*Your task:* Rewrite the entries from the start through the line containing "Politique de cookies (555, 2554)", swapping "Vacancies" for "Job openings" and leaving everything else as it is.

*Stored data:*

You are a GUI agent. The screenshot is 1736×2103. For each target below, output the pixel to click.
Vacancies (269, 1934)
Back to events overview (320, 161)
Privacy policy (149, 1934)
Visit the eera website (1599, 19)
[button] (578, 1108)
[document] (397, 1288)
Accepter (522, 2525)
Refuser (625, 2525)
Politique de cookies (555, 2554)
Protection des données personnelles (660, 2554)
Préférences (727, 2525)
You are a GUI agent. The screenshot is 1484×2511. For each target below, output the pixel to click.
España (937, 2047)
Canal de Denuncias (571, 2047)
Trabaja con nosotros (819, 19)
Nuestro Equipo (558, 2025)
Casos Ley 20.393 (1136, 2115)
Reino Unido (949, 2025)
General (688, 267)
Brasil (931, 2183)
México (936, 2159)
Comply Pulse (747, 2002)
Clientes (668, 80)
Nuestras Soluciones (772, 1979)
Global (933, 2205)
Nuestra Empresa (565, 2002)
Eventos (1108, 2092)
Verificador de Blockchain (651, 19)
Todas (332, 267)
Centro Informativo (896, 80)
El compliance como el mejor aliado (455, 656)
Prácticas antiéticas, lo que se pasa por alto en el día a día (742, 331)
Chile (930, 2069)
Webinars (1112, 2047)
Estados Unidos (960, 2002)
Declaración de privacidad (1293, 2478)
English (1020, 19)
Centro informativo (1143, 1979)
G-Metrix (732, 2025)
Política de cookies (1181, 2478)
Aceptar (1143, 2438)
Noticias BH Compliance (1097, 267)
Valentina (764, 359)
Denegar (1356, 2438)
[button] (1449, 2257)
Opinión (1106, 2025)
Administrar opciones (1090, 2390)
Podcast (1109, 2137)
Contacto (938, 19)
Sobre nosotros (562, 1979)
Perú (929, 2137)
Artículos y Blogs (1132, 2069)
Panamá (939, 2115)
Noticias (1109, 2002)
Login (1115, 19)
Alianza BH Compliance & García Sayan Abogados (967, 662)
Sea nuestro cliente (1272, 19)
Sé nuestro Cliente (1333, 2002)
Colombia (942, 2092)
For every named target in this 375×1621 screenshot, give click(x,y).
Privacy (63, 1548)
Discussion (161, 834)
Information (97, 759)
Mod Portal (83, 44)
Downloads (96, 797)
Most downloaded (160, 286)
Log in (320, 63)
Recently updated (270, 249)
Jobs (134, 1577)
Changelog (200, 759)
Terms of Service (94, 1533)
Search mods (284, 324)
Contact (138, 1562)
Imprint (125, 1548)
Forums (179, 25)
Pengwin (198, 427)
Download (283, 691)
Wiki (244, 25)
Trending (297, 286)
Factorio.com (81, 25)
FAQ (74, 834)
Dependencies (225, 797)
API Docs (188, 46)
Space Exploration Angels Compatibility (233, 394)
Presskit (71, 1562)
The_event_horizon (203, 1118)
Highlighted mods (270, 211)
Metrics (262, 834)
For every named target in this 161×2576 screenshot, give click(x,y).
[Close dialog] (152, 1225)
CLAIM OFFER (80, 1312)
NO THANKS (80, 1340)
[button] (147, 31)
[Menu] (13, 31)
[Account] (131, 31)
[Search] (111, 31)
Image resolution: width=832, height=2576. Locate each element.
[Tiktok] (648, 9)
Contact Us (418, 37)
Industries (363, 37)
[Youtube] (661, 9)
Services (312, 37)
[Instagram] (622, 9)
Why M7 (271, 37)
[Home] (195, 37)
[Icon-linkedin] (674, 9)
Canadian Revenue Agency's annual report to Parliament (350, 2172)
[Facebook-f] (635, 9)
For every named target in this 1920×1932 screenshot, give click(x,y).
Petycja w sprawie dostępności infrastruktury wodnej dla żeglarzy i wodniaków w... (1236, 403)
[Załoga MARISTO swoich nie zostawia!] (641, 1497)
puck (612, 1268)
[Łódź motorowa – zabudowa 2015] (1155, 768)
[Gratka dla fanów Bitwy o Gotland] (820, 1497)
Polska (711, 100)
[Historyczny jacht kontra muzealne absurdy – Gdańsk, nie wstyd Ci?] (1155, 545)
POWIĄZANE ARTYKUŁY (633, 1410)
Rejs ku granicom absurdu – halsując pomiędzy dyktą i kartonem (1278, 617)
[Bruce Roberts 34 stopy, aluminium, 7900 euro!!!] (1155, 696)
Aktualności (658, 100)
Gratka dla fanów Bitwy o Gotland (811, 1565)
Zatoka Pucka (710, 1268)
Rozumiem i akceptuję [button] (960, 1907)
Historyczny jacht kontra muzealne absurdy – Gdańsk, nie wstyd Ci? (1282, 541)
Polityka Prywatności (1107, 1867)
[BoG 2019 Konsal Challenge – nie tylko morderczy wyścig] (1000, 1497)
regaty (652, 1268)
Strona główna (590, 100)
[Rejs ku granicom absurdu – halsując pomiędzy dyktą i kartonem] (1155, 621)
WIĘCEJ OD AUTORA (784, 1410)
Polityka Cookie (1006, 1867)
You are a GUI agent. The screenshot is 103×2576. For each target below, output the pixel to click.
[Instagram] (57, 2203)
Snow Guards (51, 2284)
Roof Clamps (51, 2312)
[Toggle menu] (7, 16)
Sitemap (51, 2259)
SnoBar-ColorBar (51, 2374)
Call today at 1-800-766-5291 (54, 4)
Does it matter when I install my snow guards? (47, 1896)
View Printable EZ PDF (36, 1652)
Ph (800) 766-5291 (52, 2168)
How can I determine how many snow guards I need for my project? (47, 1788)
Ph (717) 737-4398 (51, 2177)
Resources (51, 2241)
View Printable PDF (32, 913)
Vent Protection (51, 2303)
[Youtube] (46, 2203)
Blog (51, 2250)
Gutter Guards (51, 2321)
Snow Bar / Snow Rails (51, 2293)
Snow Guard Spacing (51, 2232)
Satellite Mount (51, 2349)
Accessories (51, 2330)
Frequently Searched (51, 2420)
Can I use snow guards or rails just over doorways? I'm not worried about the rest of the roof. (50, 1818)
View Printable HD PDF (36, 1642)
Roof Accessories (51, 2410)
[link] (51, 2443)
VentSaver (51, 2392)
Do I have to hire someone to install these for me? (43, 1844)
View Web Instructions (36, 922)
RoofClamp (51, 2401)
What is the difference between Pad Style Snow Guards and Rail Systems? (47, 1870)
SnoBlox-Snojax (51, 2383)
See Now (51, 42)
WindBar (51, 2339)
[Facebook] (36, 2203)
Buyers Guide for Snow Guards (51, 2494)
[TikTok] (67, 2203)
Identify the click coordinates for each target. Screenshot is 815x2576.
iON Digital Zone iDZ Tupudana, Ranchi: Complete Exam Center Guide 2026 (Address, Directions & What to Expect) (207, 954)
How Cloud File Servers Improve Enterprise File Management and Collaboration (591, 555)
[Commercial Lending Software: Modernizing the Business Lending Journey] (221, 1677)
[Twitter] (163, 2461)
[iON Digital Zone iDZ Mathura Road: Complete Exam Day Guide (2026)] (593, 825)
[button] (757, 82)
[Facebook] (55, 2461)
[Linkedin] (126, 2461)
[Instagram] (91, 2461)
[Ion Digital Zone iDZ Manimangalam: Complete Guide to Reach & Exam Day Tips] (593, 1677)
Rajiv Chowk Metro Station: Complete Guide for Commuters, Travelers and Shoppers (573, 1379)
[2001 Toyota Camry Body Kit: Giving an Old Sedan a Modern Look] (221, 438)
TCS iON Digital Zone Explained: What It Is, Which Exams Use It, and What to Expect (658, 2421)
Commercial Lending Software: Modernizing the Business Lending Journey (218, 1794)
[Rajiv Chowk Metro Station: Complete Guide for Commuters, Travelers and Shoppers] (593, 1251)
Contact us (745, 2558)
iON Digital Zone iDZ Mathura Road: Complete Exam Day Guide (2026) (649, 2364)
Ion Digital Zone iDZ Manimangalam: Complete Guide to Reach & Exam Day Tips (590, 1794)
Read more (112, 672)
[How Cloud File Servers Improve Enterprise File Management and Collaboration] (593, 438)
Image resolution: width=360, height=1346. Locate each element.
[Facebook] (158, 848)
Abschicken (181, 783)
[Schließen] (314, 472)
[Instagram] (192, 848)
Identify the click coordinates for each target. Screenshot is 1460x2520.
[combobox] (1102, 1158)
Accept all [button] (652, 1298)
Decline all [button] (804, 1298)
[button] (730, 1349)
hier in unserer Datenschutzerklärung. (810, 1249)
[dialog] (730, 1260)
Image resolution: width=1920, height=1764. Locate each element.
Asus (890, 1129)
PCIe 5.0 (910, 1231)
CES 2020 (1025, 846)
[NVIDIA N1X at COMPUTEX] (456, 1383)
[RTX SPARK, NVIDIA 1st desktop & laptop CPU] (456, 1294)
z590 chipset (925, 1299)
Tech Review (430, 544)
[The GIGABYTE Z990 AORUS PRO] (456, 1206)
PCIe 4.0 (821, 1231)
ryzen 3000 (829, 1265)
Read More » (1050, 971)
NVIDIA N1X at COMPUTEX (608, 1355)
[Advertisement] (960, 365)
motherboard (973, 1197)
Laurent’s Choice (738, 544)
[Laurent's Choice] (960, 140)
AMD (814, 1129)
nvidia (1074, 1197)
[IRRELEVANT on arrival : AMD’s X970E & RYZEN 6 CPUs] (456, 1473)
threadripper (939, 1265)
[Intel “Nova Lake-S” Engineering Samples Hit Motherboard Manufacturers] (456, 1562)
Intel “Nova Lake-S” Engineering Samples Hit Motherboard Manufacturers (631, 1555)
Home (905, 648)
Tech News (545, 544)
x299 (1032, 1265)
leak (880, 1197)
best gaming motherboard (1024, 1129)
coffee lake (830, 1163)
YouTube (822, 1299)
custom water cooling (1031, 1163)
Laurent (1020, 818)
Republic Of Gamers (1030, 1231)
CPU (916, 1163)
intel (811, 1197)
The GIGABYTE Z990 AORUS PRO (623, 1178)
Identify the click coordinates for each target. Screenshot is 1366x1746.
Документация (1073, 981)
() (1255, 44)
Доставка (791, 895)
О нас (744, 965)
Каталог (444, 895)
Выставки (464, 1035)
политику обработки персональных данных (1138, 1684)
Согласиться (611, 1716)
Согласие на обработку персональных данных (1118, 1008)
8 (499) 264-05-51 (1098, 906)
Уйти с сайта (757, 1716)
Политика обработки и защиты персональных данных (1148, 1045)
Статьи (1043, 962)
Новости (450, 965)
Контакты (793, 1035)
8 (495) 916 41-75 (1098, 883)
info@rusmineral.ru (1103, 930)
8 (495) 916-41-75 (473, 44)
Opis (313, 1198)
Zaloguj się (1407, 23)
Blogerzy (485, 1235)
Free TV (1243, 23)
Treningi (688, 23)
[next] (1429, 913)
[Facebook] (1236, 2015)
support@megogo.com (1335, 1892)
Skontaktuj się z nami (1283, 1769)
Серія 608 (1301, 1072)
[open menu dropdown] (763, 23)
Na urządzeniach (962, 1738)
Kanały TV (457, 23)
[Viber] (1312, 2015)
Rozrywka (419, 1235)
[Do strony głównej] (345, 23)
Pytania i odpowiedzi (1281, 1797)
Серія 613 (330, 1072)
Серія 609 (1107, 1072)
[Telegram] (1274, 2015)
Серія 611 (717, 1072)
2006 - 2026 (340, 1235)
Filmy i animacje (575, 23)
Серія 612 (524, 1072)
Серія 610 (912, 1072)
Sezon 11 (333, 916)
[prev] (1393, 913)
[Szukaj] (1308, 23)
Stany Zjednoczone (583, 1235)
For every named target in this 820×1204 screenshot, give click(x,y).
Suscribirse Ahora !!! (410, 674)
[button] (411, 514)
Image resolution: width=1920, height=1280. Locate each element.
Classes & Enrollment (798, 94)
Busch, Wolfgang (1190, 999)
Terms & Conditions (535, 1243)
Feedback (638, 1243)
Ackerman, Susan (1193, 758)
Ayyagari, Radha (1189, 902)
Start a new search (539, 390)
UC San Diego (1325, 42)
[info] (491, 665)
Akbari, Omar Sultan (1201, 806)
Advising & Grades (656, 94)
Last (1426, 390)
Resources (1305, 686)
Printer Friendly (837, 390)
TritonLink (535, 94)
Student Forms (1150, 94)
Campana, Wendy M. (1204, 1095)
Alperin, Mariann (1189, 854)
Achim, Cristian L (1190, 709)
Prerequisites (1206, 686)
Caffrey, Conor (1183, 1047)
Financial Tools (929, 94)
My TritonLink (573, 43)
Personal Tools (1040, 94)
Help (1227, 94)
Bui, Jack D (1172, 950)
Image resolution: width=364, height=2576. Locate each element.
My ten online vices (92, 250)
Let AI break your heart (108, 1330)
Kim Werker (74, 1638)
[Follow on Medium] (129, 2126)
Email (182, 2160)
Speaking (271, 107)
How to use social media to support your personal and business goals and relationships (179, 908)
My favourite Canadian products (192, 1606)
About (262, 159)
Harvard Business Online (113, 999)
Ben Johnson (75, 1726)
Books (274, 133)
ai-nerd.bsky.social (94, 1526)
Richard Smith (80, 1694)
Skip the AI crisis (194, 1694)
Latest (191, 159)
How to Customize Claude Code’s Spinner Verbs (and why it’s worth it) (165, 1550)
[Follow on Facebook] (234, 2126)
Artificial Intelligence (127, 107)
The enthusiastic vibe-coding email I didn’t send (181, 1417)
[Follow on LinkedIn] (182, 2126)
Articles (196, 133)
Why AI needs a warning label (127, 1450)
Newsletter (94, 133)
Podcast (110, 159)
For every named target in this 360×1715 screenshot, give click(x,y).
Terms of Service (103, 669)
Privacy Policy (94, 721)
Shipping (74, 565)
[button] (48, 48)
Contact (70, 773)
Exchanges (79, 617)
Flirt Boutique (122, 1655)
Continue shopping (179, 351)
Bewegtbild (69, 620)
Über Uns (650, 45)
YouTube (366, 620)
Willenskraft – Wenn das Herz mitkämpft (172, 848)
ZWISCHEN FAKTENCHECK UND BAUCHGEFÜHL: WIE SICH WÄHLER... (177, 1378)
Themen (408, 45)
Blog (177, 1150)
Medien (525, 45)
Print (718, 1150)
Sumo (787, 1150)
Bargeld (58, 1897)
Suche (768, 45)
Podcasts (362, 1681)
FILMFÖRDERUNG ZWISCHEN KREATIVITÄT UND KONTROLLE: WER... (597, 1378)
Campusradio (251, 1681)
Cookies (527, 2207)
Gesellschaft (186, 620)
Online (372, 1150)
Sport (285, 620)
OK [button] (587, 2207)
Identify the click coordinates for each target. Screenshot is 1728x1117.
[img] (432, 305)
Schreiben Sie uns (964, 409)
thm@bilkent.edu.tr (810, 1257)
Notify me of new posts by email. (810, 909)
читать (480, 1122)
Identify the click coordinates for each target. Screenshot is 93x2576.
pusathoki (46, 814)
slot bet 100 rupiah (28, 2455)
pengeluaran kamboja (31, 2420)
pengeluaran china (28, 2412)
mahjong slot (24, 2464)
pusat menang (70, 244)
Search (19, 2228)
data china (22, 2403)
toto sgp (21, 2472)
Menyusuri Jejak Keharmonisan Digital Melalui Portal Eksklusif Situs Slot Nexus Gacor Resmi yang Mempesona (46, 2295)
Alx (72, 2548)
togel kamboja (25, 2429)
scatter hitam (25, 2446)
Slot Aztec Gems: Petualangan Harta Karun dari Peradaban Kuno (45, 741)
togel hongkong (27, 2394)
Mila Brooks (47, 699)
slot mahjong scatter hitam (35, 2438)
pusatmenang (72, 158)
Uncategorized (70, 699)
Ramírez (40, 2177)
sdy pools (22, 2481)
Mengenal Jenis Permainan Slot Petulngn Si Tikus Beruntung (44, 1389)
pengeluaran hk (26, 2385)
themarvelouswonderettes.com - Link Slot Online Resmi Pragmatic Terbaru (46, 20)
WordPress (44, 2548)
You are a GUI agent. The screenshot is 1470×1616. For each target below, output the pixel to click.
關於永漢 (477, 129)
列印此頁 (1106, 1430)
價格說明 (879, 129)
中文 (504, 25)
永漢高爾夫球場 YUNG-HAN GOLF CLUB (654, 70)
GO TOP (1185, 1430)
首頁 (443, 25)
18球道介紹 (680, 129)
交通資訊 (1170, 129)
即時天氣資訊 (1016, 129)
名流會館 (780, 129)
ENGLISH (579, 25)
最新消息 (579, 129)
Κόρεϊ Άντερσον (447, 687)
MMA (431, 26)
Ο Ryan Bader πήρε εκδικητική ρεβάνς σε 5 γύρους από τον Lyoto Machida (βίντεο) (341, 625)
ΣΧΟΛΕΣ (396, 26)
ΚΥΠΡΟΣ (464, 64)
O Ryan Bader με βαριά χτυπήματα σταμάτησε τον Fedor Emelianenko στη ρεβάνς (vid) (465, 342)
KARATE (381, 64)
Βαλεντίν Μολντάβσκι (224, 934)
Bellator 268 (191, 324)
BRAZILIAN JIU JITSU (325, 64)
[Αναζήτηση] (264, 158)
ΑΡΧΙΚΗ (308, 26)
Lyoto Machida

*Expected answer:*
You are a GUI agent. The screenshot is 1736×2103. For each target below, output the pixel to click.
Job openings (269, 1934)
Back to events overview (320, 161)
Privacy policy (149, 1934)
Visit the eera website (1599, 19)
[button] (578, 1108)
[document] (397, 1288)
Accepter (522, 2525)
Refuser (625, 2525)
Politique de cookies (555, 2554)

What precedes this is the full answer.